Nathan Fox's art is actually a large part of the book's appeal as well. Like Santolouco, he's got a lot of rough edges but a lot of energy and appeal that makes him worth watching. And like Santolouco, his primary weakness is in composition.
Fox's obvious influence would seem to be Paul Pope — especially in the looseness of his style and the haphazard way he strews details across his image. But Pope's work is deceptive, in that what seems to be random and loose is actually tightly subordinated to the overall composition. Fox doesn't seem to have grasped that yet, and the overproliferation of details on the page above makes it very hard to read even though its basic composition is very simple. The most effective part? The contrast between the very busy panel of Red Ronin wrecking New York and the very empty panel of Zodiac in his clean, crisp, suit.

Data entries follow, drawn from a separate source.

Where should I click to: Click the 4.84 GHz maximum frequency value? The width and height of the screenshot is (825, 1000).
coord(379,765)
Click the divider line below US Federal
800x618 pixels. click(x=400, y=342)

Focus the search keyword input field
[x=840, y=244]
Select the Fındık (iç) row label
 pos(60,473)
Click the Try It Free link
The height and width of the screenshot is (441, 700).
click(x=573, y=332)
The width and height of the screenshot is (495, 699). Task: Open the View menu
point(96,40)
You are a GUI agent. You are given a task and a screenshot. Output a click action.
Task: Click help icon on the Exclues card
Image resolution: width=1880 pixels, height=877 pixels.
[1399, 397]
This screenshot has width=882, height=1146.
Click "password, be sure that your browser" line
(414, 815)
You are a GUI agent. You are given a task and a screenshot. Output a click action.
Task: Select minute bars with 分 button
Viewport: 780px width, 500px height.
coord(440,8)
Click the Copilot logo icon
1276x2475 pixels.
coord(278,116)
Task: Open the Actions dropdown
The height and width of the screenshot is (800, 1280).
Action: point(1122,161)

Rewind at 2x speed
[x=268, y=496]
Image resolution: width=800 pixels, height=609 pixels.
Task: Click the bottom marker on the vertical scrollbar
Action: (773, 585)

Anyway, it's a great mini with good writing and art, filled with villains actually being villanous. It's probably the best thing to come out of Dark Reign. I can't wait to see more of these characters in the future. Even, God help me, the Clown.
Thing About My Baby, It Don't Matter If She's Black Or White
So, Nekra. Judging from her depiction in Lethal Legion (and the appearance of her "daughter" in Zodiac), there's no one at Marvel who remembers that she's an albino black woman and not a pale white chick. Which is amazing, because this is the only part of her origin that matters. Well, except for her parents being exposed to radiation. And teaming up with the Mandrill. But you know what I mean.